The English Premier League club is being sold to a consortium led by Los Angeles Dodgers part-owner Todd Boehly and backed by Clearlake Capital.
A statement from the club on Saturday said: "Chelsea Football Club can confirm that a final and definitive agreement was entered into last night to sell the club to the Todd Boehly/Clearlake Capital consortium.
"It is expected that the transaction will be completed on Monday. The club will update further at that time."
After Chelsea was put up for sale on 2 March, the Boehly-led bid secured a £4.25bn deal following a two-month-long process, largely financed by US private equity firm Clearlake Capital.
The Russian tycoon has reflected fondly on his stay in west London and is confident Boehly and the Clearlake Capital consortium can take the club in the right direction.
"It has been an honour of a lifetime to be a part of this club - I would like to thank all the club's past and current players, staff, and of course fans for these incredible years," Abramovich said in a statement on Chelsea's website.
"My goal has been to ensure that the next owner has a mindset that will enable success for the men's and women's team, as well as the will and drive to continue developing other key aspects of the club, such as the academy and the vital work of Chelsea Foundation.
"I am pleased this search has now come to a successful conclusion. As I hand over Chelsea to its new custodians, I would like to wish them the best of success, both on and off the pitch."
The government said in a statement that it had "reached a position where we could issue a licence that permits the sale" of the club.
"We are satisfied the proceeds of the sale will not benefit Roman Abramovich or other sanctioned individuals," Culture Secretary Nadine Dorries said.

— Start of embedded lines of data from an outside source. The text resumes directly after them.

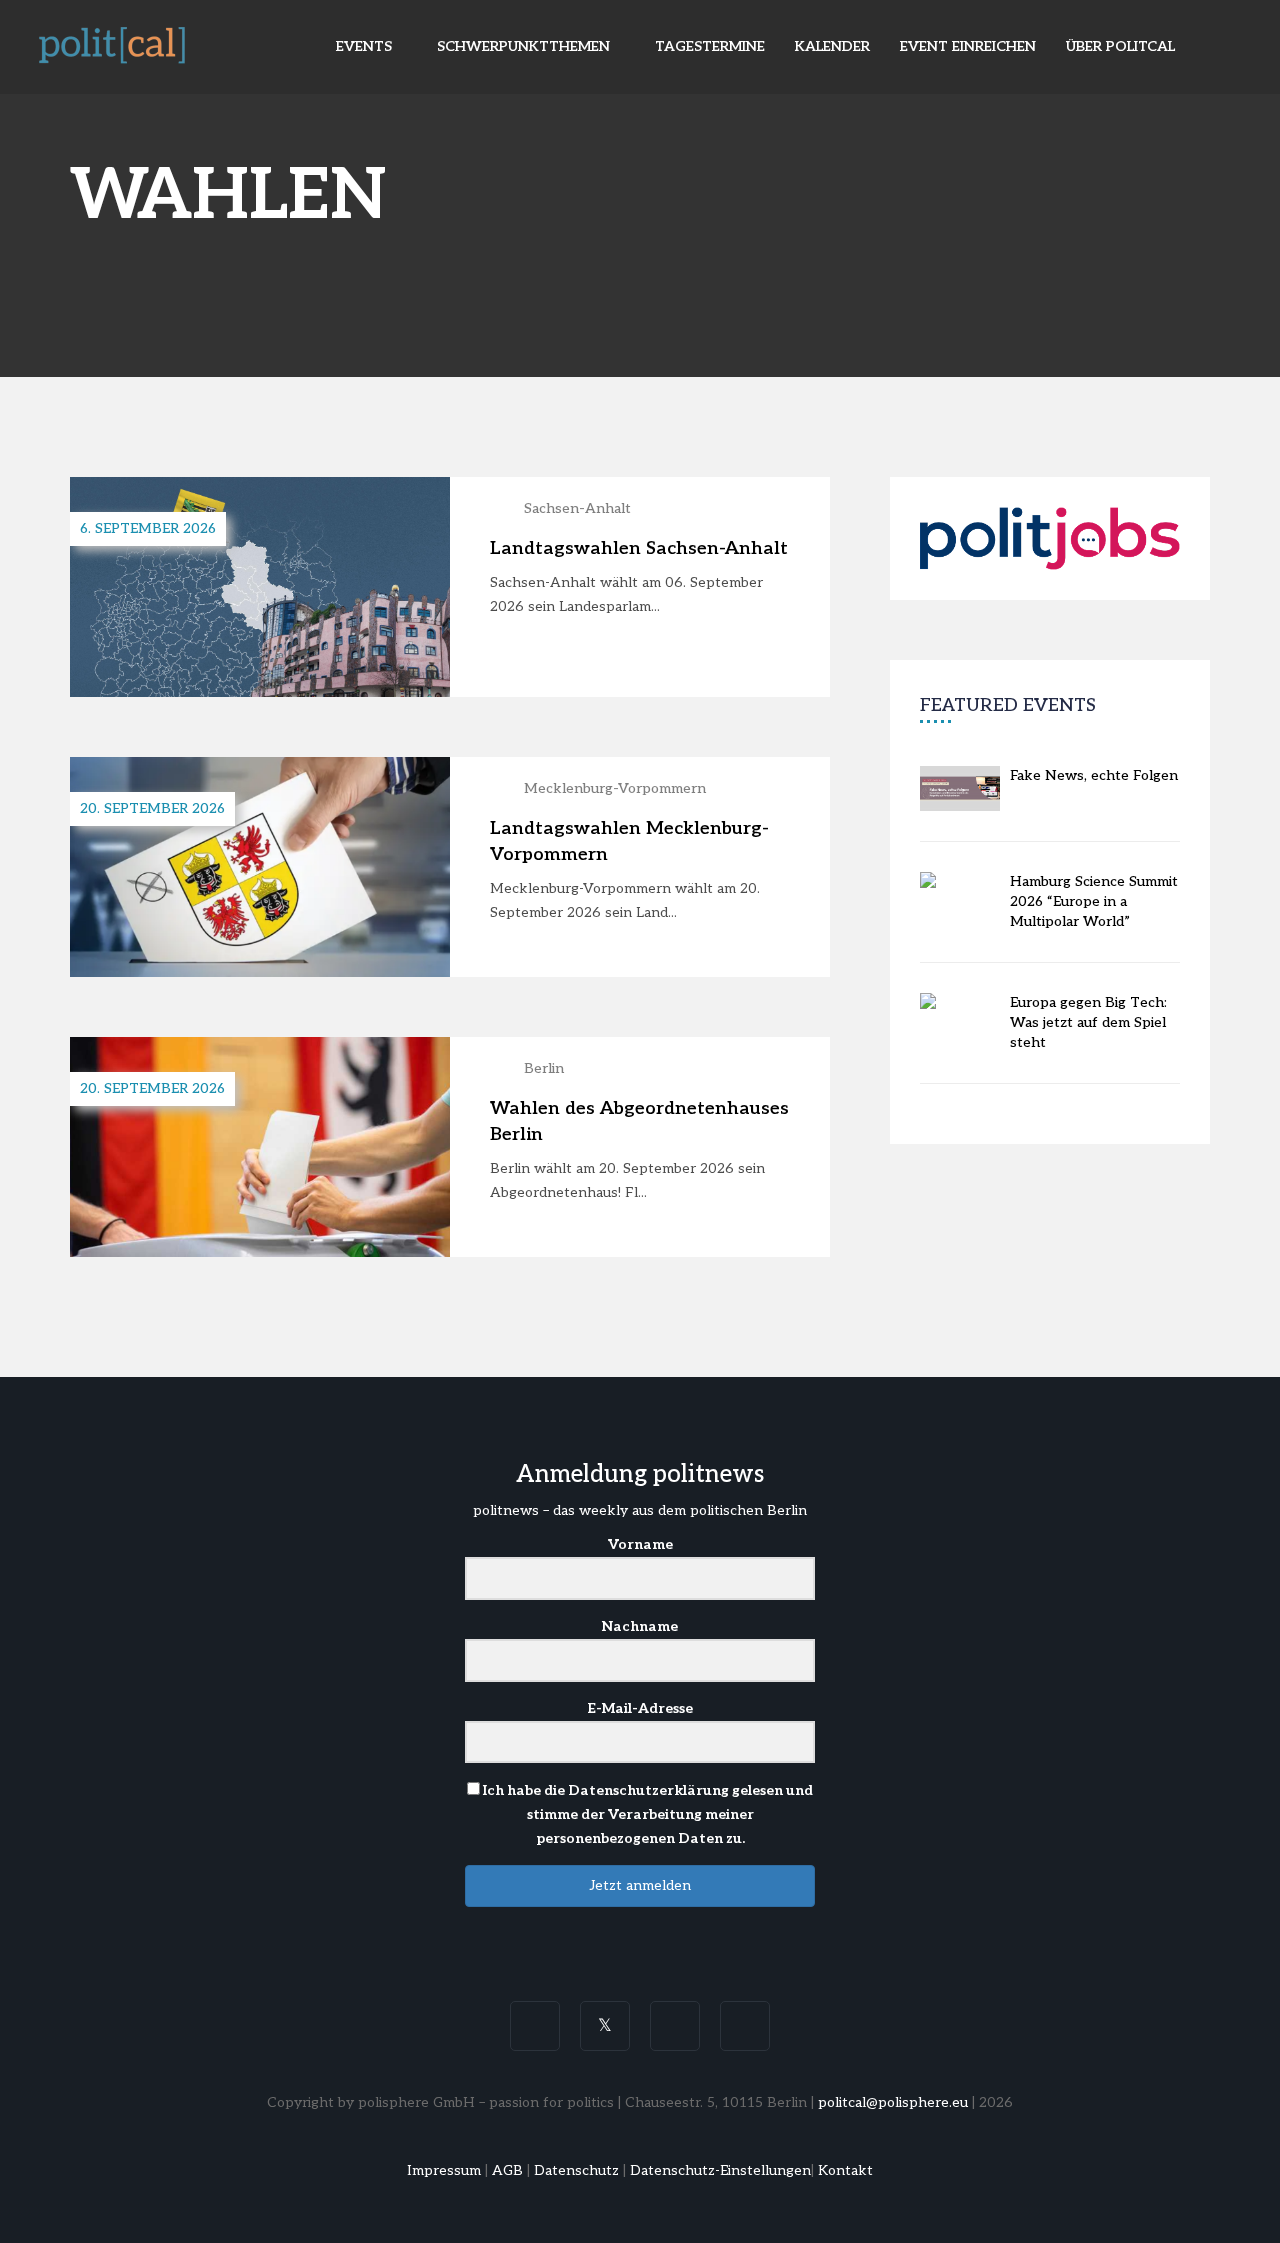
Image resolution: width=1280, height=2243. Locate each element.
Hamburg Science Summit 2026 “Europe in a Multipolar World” (1094, 901)
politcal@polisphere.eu (893, 2102)
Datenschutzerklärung (648, 1790)
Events (366, 46)
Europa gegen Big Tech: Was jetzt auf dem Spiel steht (1088, 1022)
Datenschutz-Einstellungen (720, 2170)
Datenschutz (576, 2170)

It came after the Premier League board approved the proposed takeover on Tuesday.
Chelsea's former owner was sanctioned by the UK government on 10 March, days after he put the club up for sale, with Downing Street claiming to have proven his links to Russian President Vladimir Putin.
Mr Abramovich said that net proceeds from the sale of the club would be donated to victims of the war in Ukraine.
A deal to sell the football club dragged out as the government ensured that Mr Abramovich would not profit from the enforced sale of the club.
He and his advisers struck a binding £4.25bn deal this month with a group majority-funded by Clearlake Capital, a Californian investment firm, and spearheaded by Mr Boehly.
The club had been put under a strict government operating licence, and all of Mr Abramovich's other UK assets were frozen.
Under the terms of the sanctions, Chelsea has not been able to carry out any transfers, either with existing players or external targets - but once the takeover is complete, the team will be able to do business as usual.
Meanwhile, Sky News revealed recently that the terms of the takeover would prevent Mr Boehly and his fellow investors from paying dividends or taking management fees for a decade.
The new owners will also be prohibited from selling any shares in the club for 10 years, as well as agreeing to strict limits on the level of debt that they can take on.